Disaggregating the "what" versus the "where" is more important than ever now that gigabit WANs, cloud infrastructure, SaaS applications and colocation facilities mean the business can essentially rent rather than own data center space. Furthermore, with recessionary aftereffects having created a new normal in which IT is expected to do a lot more with the same or marginally higher budgets, the ability to shrewdly exploit economies of scale offered by external service providers and to develop data center strategies that maximize efficiency without compromising performance are critical skills for every IT exec.
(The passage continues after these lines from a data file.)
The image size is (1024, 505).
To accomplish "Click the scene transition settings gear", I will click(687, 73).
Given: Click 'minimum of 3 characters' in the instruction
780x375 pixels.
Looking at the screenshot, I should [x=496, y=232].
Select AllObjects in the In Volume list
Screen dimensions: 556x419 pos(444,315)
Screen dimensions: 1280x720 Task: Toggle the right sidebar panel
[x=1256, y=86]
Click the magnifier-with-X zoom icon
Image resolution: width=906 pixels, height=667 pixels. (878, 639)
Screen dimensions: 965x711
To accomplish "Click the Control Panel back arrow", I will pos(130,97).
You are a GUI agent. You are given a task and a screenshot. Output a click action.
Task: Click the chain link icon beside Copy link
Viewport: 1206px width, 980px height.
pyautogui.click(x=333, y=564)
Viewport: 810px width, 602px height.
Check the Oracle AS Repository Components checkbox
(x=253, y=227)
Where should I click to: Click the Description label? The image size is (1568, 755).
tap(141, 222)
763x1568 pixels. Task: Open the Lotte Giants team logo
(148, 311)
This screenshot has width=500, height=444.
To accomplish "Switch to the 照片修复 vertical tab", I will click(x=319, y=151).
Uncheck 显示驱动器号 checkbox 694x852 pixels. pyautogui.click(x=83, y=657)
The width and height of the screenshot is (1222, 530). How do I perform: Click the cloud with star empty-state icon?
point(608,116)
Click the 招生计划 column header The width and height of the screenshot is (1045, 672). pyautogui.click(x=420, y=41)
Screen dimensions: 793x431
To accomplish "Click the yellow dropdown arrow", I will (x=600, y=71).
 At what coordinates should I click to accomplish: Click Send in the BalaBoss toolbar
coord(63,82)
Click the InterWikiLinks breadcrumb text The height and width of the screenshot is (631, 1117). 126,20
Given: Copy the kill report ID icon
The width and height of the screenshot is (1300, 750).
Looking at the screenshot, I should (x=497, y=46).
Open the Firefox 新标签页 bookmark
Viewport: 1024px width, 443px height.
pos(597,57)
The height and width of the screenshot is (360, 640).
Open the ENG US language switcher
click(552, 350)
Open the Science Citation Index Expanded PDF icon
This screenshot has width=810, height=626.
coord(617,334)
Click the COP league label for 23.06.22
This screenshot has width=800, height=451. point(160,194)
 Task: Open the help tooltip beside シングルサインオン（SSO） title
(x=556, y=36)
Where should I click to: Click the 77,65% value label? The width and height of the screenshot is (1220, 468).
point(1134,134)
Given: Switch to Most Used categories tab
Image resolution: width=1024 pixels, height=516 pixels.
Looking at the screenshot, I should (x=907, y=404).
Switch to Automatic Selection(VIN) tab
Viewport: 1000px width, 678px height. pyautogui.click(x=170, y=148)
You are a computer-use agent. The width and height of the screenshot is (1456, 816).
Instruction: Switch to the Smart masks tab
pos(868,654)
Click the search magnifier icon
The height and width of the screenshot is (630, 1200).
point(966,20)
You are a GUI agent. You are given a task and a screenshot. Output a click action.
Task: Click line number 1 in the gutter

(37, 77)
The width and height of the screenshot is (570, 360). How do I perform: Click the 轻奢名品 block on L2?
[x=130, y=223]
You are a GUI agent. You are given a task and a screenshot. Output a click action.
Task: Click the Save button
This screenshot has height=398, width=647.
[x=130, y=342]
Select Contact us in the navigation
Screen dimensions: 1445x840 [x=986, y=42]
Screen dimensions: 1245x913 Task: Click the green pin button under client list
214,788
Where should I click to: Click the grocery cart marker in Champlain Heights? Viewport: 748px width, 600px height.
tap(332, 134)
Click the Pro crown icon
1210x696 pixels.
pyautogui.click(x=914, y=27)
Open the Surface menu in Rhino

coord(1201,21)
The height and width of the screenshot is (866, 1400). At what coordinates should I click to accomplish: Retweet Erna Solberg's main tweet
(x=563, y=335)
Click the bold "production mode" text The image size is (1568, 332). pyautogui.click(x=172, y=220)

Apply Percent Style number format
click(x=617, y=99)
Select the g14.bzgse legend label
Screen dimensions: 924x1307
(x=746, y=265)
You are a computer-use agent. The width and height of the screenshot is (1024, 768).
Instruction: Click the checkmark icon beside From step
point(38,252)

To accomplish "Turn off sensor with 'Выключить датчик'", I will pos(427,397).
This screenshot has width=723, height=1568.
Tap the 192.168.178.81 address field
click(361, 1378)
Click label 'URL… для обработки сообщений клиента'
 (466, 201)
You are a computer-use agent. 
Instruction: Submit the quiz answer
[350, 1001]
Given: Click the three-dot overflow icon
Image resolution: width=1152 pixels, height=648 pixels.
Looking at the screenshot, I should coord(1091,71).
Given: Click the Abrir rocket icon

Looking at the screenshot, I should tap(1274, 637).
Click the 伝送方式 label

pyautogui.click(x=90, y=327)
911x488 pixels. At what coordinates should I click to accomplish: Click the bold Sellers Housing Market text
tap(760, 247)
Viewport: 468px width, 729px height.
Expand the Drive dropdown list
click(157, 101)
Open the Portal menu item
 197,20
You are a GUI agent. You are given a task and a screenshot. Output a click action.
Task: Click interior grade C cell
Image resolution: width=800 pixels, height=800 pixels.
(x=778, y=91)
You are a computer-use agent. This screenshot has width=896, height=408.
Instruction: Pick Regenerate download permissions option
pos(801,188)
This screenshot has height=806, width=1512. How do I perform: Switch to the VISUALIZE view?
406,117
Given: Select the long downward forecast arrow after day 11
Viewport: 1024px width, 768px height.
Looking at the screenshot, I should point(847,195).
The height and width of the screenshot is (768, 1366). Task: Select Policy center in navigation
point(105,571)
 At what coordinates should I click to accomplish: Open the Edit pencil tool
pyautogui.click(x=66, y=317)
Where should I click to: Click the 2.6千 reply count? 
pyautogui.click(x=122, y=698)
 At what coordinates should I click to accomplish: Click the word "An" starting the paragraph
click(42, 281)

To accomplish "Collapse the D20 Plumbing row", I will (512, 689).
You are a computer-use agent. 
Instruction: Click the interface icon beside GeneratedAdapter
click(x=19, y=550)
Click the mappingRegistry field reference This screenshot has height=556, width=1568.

So, in this year's InformationWeek State of the Data Center Survey, we focus more on the application infrastructure than the computer room design. Our 256 respondents face a delicate balancing act between standards and customization, efficiency and flexibility, and operational control versus outsourced convenience.
Of course, the physical plant still matters. Hardware that packs more performance punch into every cubic inch has ratcheted up data center power and cooling demands to the point where simply renovating old facilities is often not an option, even as big construction projects are harder than ever to justify. These twin trends mean organizations may be forced to embrace the cloud or co-lo despite any real or imagined downsides. We'll examine these issues and more, and offer some tips for transforming your data center strategies to meet changed conditions. (R5000612)
Survey Name InformationWeek 2012 State of the Data Center Survey
Survey Date April 2012
Region North America
Number of Respondents 256
Purpose To comprehensively assess the current state of data centers; understand data center resource constraints; and review efforts to monitor, manage and measure IT and data center systems.